Repeat the data below word for word.

▼▼▼

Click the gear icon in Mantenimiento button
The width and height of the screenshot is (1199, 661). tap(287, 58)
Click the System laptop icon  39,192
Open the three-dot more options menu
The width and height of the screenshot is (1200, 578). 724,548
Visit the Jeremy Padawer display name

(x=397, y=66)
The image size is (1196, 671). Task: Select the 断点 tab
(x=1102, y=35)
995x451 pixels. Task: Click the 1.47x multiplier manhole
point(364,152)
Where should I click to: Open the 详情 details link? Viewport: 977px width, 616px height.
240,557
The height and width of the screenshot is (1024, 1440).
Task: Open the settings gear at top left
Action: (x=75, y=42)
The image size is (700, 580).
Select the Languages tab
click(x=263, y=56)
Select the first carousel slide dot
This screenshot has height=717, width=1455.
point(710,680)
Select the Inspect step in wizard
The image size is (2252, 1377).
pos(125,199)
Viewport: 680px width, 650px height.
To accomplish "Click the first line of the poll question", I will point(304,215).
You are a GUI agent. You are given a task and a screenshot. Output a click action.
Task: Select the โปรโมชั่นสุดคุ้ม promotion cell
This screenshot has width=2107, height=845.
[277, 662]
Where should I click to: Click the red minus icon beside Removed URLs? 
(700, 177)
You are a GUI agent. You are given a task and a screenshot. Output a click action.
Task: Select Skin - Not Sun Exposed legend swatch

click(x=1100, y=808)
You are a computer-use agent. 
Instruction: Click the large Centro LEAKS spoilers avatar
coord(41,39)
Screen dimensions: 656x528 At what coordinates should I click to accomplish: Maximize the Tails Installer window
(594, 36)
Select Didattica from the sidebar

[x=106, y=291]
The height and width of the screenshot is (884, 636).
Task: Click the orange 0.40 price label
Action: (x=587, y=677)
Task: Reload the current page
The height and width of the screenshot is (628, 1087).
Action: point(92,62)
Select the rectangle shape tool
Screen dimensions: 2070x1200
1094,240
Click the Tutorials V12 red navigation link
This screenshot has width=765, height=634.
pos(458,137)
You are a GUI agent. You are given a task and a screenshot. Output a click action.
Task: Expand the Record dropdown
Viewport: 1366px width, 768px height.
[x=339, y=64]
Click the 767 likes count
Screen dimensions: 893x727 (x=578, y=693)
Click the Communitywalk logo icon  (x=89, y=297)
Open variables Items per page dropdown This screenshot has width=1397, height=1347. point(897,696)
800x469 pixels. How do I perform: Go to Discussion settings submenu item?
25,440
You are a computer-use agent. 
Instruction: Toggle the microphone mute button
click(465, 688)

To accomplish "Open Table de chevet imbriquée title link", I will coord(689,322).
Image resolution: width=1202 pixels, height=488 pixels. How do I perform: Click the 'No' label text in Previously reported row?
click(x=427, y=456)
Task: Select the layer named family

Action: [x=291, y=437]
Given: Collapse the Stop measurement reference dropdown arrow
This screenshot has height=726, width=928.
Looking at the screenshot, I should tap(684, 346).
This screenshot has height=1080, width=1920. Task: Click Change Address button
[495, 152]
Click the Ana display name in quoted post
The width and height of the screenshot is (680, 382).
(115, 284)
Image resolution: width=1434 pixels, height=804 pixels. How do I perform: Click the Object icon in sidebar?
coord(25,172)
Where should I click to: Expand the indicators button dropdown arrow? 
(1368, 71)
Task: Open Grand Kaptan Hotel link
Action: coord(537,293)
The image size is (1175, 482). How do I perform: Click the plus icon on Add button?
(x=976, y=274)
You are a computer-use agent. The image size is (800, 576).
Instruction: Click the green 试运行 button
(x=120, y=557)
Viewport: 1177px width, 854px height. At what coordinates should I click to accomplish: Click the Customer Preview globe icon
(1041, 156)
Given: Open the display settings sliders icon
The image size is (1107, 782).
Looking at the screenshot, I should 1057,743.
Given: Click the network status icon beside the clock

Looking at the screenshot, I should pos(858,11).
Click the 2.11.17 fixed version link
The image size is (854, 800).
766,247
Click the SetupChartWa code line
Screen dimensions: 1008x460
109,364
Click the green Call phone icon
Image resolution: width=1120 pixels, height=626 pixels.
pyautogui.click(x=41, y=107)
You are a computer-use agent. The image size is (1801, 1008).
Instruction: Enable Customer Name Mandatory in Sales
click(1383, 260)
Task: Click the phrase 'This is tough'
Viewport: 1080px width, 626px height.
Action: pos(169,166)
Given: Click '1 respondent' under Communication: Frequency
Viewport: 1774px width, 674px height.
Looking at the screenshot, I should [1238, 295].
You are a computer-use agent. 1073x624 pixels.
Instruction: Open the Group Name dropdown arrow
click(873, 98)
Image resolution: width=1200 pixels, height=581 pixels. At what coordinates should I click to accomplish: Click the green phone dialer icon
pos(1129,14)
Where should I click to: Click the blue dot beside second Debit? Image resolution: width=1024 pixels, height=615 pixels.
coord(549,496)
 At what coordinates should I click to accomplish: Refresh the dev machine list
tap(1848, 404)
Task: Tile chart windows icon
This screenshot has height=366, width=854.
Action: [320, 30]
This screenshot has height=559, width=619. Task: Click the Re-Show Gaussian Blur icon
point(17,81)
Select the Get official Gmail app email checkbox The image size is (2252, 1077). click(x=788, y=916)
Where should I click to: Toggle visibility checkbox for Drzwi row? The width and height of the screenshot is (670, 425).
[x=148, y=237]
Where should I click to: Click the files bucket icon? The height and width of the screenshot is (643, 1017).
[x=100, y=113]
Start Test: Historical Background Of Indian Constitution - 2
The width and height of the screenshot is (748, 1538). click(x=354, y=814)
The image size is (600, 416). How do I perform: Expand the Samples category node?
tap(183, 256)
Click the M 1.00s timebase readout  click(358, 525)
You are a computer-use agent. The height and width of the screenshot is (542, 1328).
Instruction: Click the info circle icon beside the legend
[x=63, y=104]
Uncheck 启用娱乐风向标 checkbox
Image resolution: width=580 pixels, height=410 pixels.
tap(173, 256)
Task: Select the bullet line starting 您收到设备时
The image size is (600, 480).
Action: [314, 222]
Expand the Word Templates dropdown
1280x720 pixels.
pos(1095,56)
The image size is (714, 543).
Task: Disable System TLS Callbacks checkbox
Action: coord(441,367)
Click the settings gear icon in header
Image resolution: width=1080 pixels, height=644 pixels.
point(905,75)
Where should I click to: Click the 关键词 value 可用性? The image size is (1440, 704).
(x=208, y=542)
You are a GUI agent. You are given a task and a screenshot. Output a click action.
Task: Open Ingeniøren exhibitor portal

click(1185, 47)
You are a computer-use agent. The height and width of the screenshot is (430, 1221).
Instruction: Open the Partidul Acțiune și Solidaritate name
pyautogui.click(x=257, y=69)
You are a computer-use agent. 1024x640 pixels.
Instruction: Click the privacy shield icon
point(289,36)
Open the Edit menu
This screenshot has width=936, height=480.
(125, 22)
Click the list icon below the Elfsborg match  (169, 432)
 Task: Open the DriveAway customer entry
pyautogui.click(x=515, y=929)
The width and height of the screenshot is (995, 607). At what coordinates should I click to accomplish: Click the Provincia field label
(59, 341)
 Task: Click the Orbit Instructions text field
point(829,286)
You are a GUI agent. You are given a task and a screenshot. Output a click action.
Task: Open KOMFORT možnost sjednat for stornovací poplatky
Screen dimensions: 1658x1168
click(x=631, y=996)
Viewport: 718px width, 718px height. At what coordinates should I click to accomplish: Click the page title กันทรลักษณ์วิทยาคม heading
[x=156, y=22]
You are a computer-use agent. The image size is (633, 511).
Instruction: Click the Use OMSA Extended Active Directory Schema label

▲▲▲

• [RESPONSE]
Click the gear icon in Mantenimiento button
The width and height of the screenshot is (1199, 661). tap(287, 58)
Click the System laptop icon  39,192
Open the three-dot more options menu
The width and height of the screenshot is (1200, 578). 724,548
Visit the Jeremy Padawer display name

(x=397, y=66)
The image size is (1196, 671). Task: Select the 断点 tab
(x=1102, y=35)
995x451 pixels. Task: Click the 1.47x multiplier manhole
point(364,152)
Where should I click to: Open the 详情 details link? Viewport: 977px width, 616px height.
240,557
The height and width of the screenshot is (1024, 1440).
Task: Open the settings gear at top left
Action: (x=75, y=42)
The image size is (700, 580).
Select the Languages tab
click(x=263, y=56)
Select the first carousel slide dot
This screenshot has height=717, width=1455.
point(710,680)
Select the Inspect step in wizard
The image size is (2252, 1377).
pos(125,199)
Viewport: 680px width, 650px height.
To accomplish "Click the first line of the poll question", I will point(304,215).
You are a GUI agent. You are given a task and a screenshot. Output a click action.
Task: Select the โปรโมชั่นสุดคุ้ม promotion cell
This screenshot has width=2107, height=845.
[277, 662]
Where should I click to: Click the red minus icon beside Removed URLs? 
(700, 177)
You are a GUI agent. You are given a task and a screenshot. Output a click action.
Task: Select Skin - Not Sun Exposed legend swatch

click(x=1100, y=808)
You are a computer-use agent. 
Instruction: Click the large Centro LEAKS spoilers avatar
coord(41,39)
Screen dimensions: 656x528 At what coordinates should I click to accomplish: Maximize the Tails Installer window
(594, 36)
Select Didattica from the sidebar

[x=106, y=291]
The height and width of the screenshot is (884, 636).
Task: Click the orange 0.40 price label
Action: (x=587, y=677)
Task: Reload the current page
The height and width of the screenshot is (628, 1087).
Action: point(92,62)
Select the rectangle shape tool
Screen dimensions: 2070x1200
1094,240
Click the Tutorials V12 red navigation link
This screenshot has width=765, height=634.
pos(458,137)
You are a GUI agent. You are given a task and a screenshot. Output a click action.
Task: Expand the Record dropdown
Viewport: 1366px width, 768px height.
[x=339, y=64]
Click the 767 likes count
Screen dimensions: 893x727 (x=578, y=693)
Click the Communitywalk logo icon  (x=89, y=297)
Open variables Items per page dropdown This screenshot has width=1397, height=1347. point(897,696)
800x469 pixels. How do I perform: Go to Discussion settings submenu item?
25,440
You are a computer-use agent. 
Instruction: Toggle the microphone mute button
click(465, 688)

To accomplish "Open Table de chevet imbriquée title link", I will coord(689,322).
Image resolution: width=1202 pixels, height=488 pixels. How do I perform: Click the 'No' label text in Previously reported row?
click(x=427, y=456)
Task: Select the layer named family

Action: [x=291, y=437]
Given: Collapse the Stop measurement reference dropdown arrow
This screenshot has height=726, width=928.
Looking at the screenshot, I should tap(684, 346).
This screenshot has height=1080, width=1920. Task: Click Change Address button
[495, 152]
Click the Ana display name in quoted post
The width and height of the screenshot is (680, 382).
(115, 284)
Image resolution: width=1434 pixels, height=804 pixels. How do I perform: Click the Object icon in sidebar?
coord(25,172)
Where should I click to: Expand the indicators button dropdown arrow? 
(1368, 71)
Task: Open Grand Kaptan Hotel link
Action: coord(537,293)
The image size is (1175, 482). How do I perform: Click the plus icon on Add button?
(x=976, y=274)
You are a computer-use agent. The image size is (800, 576).
Instruction: Click the green 试运行 button
(x=120, y=557)
Viewport: 1177px width, 854px height. At what coordinates should I click to accomplish: Click the Customer Preview globe icon
(1041, 156)
Given: Open the display settings sliders icon
The image size is (1107, 782).
Looking at the screenshot, I should 1057,743.
Given: Click the network status icon beside the clock

Looking at the screenshot, I should pos(858,11).
Click the 2.11.17 fixed version link
The image size is (854, 800).
766,247
Click the SetupChartWa code line
Screen dimensions: 1008x460
109,364
Click the green Call phone icon
Image resolution: width=1120 pixels, height=626 pixels.
pyautogui.click(x=41, y=107)
You are a computer-use agent. The image size is (1801, 1008).
Instruction: Enable Customer Name Mandatory in Sales
click(1383, 260)
Task: Click the phrase 'This is tough'
Viewport: 1080px width, 626px height.
Action: pos(169,166)
Given: Click '1 respondent' under Communication: Frequency
Viewport: 1774px width, 674px height.
Looking at the screenshot, I should [1238, 295].
You are a computer-use agent. 1073x624 pixels.
Instruction: Open the Group Name dropdown arrow
click(873, 98)
Image resolution: width=1200 pixels, height=581 pixels. At what coordinates should I click to accomplish: Click the green phone dialer icon
pos(1129,14)
Where should I click to: Click the blue dot beside second Debit? Image resolution: width=1024 pixels, height=615 pixels.
coord(549,496)
 At what coordinates should I click to accomplish: Refresh the dev machine list
tap(1848, 404)
Task: Tile chart windows icon
This screenshot has height=366, width=854.
Action: [320, 30]
This screenshot has height=559, width=619. Task: Click the Re-Show Gaussian Blur icon
point(17,81)
Select the Get official Gmail app email checkbox The image size is (2252, 1077). click(x=788, y=916)
Where should I click to: Toggle visibility checkbox for Drzwi row? The width and height of the screenshot is (670, 425).
[x=148, y=237]
Where should I click to: Click the files bucket icon? The height and width of the screenshot is (643, 1017).
[x=100, y=113]
Start Test: Historical Background Of Indian Constitution - 2
The width and height of the screenshot is (748, 1538). click(x=354, y=814)
The image size is (600, 416). How do I perform: Expand the Samples category node?
tap(183, 256)
Click the M 1.00s timebase readout  click(358, 525)
You are a computer-use agent. The height and width of the screenshot is (542, 1328).
Instruction: Click the info circle icon beside the legend
[x=63, y=104]
Uncheck 启用娱乐风向标 checkbox
Image resolution: width=580 pixels, height=410 pixels.
tap(173, 256)
Task: Select the bullet line starting 您收到设备时
The image size is (600, 480).
Action: [314, 222]
Expand the Word Templates dropdown
1280x720 pixels.
pos(1095,56)
The image size is (714, 543).
Task: Disable System TLS Callbacks checkbox
Action: coord(441,367)
Click the settings gear icon in header
Image resolution: width=1080 pixels, height=644 pixels.
point(905,75)
Where should I click to: Click the 关键词 value 可用性? The image size is (1440, 704).
(x=208, y=542)
You are a GUI agent. You are given a task and a screenshot. Output a click action.
Task: Open Ingeniøren exhibitor portal

click(1185, 47)
You are a computer-use agent. The height and width of the screenshot is (430, 1221).
Instruction: Open the Partidul Acțiune și Solidaritate name
pyautogui.click(x=257, y=69)
You are a computer-use agent. 1024x640 pixels.
Instruction: Click the privacy shield icon
point(289,36)
Open the Edit menu
This screenshot has width=936, height=480.
(125, 22)
Click the list icon below the Elfsborg match  (169, 432)
 Task: Open the DriveAway customer entry
pyautogui.click(x=515, y=929)
The width and height of the screenshot is (995, 607). At what coordinates should I click to accomplish: Click the Provincia field label
(59, 341)
 Task: Click the Orbit Instructions text field
point(829,286)
You are a GUI agent. You are given a task and a screenshot. Output a click action.
Task: Open KOMFORT možnost sjednat for stornovací poplatky
Screen dimensions: 1658x1168
click(x=631, y=996)
Viewport: 718px width, 718px height. At what coordinates should I click to accomplish: Click the page title กันทรลักษณ์วิทยาคม heading
[x=156, y=22]
You are a computer-use agent. The image size is (633, 511).
Instruction: Click the Use OMSA Extended Active Directory Schema label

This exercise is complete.